Action item ::
Scan the records below for the line containing "親子玩樂 (780, 2196)" and the line containing "Confirm (271, 226)". Copy both, plus every line between, exactly.

Records shown ::
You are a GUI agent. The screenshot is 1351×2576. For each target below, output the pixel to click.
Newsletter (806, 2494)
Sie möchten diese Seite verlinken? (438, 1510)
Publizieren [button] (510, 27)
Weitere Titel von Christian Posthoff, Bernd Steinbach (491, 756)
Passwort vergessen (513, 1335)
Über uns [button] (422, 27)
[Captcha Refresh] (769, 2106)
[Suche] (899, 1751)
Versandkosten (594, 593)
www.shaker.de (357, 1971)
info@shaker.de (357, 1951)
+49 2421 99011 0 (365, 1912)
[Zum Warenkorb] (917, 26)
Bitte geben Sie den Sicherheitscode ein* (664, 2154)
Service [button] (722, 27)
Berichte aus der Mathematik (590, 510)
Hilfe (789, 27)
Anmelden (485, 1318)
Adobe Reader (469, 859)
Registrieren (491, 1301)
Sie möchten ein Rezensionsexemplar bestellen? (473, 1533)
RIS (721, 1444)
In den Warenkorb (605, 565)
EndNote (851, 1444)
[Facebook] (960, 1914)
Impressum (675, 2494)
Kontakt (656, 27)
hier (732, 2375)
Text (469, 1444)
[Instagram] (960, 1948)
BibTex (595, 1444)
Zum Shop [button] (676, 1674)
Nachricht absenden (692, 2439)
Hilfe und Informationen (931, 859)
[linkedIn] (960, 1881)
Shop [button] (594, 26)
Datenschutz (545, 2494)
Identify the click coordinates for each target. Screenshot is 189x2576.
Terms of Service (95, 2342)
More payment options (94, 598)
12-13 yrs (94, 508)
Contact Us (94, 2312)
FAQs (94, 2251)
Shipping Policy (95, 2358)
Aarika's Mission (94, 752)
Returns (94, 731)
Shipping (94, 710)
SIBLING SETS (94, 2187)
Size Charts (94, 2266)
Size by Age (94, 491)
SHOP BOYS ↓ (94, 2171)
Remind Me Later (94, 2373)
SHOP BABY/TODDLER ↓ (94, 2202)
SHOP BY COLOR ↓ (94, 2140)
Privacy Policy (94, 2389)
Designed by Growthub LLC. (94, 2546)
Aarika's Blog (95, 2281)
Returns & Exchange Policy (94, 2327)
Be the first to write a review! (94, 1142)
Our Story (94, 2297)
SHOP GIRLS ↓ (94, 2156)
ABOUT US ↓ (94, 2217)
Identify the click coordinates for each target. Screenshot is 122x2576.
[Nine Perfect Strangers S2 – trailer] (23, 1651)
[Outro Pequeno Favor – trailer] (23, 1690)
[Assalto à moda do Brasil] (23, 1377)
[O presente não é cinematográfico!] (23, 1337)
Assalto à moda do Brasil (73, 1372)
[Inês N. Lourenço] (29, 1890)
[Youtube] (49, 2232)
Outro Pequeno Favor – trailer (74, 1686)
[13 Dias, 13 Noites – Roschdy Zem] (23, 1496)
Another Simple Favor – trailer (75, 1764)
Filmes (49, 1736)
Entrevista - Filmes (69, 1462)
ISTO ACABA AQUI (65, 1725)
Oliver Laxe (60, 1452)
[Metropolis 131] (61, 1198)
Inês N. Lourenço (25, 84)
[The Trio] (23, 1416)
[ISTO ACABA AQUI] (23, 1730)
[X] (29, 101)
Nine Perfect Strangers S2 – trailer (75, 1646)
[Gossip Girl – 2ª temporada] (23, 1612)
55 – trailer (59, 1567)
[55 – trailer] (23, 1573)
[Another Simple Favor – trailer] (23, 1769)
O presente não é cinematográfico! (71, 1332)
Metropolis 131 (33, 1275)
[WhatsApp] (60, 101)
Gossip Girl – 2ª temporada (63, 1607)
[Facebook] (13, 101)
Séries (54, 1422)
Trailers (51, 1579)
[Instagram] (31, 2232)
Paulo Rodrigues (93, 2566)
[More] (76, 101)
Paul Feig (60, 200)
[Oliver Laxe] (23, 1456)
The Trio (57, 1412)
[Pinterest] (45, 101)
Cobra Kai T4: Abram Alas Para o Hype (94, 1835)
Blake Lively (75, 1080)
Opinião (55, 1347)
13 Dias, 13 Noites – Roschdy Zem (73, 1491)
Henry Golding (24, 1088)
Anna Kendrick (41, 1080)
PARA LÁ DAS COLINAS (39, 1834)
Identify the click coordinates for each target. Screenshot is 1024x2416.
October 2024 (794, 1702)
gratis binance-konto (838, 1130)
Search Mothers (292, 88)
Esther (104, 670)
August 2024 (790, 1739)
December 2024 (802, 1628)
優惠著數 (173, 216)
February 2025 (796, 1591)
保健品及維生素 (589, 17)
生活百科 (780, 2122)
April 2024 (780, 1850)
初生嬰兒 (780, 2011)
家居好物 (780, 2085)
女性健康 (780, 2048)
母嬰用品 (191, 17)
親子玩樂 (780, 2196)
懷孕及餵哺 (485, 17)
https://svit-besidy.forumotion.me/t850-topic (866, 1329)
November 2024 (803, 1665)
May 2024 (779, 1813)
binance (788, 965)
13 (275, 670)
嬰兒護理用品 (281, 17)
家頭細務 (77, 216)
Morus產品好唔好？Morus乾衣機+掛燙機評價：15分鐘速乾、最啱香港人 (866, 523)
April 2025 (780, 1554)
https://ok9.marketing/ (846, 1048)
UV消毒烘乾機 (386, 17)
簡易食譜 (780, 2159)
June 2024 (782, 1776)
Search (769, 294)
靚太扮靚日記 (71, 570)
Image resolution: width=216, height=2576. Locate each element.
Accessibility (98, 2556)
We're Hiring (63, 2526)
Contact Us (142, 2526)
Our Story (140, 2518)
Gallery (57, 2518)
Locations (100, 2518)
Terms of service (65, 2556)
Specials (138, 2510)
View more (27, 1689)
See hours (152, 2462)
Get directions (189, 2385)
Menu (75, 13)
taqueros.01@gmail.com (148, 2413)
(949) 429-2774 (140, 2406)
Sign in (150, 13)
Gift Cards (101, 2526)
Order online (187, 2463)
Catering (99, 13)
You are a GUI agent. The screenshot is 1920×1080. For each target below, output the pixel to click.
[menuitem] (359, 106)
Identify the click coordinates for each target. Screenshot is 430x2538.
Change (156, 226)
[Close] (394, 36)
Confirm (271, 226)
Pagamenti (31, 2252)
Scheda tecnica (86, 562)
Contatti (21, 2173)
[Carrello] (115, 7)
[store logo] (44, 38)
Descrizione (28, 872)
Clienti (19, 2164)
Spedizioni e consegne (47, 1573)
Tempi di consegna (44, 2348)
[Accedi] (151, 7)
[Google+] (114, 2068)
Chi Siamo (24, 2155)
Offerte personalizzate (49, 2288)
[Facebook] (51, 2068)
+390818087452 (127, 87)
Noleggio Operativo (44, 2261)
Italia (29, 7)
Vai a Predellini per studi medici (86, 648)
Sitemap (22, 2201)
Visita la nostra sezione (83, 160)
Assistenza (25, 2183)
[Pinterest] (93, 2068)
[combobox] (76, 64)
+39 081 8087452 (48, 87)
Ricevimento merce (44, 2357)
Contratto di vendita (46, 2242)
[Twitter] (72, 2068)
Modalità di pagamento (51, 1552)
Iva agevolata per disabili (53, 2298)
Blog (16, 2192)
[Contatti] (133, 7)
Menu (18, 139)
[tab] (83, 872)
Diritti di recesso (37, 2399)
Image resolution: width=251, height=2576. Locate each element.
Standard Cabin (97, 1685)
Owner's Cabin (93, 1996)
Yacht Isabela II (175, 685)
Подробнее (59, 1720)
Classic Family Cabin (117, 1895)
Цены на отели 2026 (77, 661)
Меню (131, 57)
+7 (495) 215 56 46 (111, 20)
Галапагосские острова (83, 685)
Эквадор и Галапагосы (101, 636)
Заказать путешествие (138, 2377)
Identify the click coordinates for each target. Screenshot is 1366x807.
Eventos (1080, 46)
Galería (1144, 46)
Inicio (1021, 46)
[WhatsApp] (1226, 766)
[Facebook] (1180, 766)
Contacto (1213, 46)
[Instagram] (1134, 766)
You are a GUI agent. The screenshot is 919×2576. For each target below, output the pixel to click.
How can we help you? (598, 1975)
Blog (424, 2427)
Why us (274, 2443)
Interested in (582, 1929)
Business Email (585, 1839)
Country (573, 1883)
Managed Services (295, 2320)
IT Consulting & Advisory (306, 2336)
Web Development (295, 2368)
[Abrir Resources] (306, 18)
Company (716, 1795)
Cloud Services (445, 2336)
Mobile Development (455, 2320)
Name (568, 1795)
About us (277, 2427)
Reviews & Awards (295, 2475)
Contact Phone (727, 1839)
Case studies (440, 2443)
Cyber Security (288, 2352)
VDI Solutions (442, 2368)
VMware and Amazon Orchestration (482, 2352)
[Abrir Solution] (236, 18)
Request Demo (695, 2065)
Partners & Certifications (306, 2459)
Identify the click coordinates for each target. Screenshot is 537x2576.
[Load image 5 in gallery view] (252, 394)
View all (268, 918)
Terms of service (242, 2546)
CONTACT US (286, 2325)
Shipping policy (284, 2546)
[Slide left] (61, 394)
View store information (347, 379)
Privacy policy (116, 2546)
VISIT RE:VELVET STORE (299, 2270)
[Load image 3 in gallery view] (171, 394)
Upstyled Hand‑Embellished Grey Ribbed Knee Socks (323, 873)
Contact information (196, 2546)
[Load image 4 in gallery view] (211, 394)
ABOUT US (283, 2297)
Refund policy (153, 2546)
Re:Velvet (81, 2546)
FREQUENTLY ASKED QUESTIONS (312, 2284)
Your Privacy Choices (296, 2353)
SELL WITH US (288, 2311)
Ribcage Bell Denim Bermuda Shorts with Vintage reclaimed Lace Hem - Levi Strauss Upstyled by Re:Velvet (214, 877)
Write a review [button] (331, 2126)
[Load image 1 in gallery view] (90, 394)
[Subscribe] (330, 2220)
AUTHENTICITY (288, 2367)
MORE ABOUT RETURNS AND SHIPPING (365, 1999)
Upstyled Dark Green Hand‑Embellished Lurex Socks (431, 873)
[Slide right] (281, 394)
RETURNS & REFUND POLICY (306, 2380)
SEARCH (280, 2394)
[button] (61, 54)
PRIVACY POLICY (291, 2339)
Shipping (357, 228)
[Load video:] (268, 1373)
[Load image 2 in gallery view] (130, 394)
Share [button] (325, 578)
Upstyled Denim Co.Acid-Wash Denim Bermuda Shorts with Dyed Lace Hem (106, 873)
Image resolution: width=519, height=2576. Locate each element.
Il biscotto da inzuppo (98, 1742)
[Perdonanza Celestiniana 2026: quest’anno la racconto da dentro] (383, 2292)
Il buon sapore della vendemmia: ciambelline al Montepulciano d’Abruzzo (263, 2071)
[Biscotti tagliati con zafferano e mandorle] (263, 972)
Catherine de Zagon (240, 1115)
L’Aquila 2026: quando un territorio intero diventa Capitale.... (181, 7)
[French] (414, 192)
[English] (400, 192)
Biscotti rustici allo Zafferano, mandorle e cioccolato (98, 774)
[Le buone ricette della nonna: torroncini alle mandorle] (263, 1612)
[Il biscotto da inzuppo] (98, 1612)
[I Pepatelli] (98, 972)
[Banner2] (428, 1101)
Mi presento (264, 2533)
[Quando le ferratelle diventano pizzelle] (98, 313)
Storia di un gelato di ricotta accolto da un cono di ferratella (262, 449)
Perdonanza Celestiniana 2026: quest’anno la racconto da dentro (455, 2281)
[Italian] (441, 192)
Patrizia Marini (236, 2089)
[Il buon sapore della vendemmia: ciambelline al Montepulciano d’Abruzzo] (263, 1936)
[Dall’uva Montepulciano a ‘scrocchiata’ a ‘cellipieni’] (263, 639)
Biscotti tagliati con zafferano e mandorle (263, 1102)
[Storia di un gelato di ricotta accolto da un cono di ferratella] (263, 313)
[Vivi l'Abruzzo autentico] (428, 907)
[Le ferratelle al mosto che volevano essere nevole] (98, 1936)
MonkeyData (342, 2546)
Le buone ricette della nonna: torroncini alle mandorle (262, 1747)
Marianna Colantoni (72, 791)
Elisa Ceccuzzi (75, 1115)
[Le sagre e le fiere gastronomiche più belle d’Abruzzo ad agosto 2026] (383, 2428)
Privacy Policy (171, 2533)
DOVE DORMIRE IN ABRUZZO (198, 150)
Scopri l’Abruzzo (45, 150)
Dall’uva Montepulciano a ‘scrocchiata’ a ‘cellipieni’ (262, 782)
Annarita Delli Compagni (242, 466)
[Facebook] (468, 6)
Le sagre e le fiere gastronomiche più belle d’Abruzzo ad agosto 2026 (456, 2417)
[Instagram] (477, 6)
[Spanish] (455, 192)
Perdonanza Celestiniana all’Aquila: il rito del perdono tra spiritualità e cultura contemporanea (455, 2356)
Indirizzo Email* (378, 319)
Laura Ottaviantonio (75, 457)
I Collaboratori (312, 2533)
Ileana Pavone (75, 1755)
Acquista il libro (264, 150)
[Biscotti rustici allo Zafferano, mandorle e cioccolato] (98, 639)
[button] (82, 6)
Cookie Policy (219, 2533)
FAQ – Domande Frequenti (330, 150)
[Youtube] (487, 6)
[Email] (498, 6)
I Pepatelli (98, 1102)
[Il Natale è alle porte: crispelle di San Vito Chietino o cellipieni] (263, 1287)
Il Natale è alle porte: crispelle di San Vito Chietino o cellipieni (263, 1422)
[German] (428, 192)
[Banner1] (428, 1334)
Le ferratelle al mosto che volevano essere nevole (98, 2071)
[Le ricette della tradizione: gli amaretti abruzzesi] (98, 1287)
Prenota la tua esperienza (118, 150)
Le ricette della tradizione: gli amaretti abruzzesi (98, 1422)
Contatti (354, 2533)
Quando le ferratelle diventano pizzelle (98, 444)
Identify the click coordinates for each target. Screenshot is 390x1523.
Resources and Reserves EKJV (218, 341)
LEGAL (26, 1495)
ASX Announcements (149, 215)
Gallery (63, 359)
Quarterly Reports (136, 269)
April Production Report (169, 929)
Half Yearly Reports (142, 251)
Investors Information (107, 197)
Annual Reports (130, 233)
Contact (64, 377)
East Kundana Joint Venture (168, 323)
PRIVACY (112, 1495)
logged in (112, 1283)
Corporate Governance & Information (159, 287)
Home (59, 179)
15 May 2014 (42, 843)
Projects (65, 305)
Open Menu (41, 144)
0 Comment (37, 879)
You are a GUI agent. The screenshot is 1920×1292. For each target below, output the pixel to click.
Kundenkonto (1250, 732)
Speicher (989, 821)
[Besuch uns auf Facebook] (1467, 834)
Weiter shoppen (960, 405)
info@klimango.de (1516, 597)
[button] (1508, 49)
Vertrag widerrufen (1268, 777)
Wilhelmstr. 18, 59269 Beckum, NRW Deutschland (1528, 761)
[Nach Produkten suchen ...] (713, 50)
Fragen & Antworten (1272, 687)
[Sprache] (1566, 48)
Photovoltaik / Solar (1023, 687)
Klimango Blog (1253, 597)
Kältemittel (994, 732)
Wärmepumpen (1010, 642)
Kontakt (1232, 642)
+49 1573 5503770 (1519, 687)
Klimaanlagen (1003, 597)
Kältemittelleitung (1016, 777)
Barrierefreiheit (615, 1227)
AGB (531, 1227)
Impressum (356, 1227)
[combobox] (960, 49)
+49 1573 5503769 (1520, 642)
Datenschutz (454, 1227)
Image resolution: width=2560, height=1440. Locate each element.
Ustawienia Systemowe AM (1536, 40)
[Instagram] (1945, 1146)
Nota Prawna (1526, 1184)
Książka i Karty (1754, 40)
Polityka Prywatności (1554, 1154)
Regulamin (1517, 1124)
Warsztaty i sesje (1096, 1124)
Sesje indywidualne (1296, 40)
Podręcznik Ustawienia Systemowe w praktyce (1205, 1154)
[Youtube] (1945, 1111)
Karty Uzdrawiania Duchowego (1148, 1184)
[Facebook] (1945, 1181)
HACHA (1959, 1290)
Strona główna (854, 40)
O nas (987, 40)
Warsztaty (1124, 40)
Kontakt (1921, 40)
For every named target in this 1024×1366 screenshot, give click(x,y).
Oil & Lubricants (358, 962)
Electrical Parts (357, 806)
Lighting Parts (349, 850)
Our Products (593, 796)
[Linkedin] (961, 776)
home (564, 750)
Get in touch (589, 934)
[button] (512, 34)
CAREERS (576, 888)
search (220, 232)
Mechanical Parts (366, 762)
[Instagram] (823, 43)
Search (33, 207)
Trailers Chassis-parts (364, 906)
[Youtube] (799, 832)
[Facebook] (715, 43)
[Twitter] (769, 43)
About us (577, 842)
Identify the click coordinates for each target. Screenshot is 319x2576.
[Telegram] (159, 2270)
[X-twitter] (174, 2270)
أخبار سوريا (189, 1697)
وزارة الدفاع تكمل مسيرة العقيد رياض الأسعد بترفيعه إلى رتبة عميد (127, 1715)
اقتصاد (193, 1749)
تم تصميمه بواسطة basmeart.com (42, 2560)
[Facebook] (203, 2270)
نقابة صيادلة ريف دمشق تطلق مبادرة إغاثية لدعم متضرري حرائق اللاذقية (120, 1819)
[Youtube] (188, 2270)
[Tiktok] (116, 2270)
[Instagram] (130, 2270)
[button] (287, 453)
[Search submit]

Solution to this task ::
親子玩樂 (780, 2196)
懷孕及餵哺 (485, 17)
https://svit-besidy.forumotion.me/t850-topic (866, 1329)
November 2024 (803, 1665)
May 2024 (779, 1813)
binance (788, 965)
13 (275, 670)
嬰兒護理用品 (281, 17)
家頭細務 (77, 216)
Morus產品好唔好？Morus乾衣機+掛燙機評價：15分鐘速乾、最啱香港人 (866, 523)
April 2025 (780, 1554)
https://ok9.marketing/ (846, 1048)
UV消毒烘乾機 (386, 17)
簡易食譜 (780, 2159)
June 2024 (782, 1776)
Search (769, 294)
靚太扮靚日記 (71, 570)
Image resolution: width=216, height=2576. Locate each element.
Accessibility (98, 2556)
We're Hiring (63, 2526)
Contact Us (142, 2526)
Our Story (140, 2518)
Gallery (57, 2518)
Locations (100, 2518)
Terms of service (65, 2556)
Specials (138, 2510)
View more (27, 1689)
See hours (152, 2462)
Get directions (189, 2385)
Menu (75, 13)
taqueros.01@gmail.com (148, 2413)
(949) 429-2774 (140, 2406)
Sign in (150, 13)
Gift Cards (101, 2526)
Order online (187, 2463)
Catering (99, 13)
You are a GUI agent. The screenshot is 1920×1080. For each target below, output the pixel to click.
[menuitem] (359, 106)
Identify the click coordinates for each target. Screenshot is 430x2538.
Change (156, 226)
[Close] (394, 36)
Confirm (271, 226)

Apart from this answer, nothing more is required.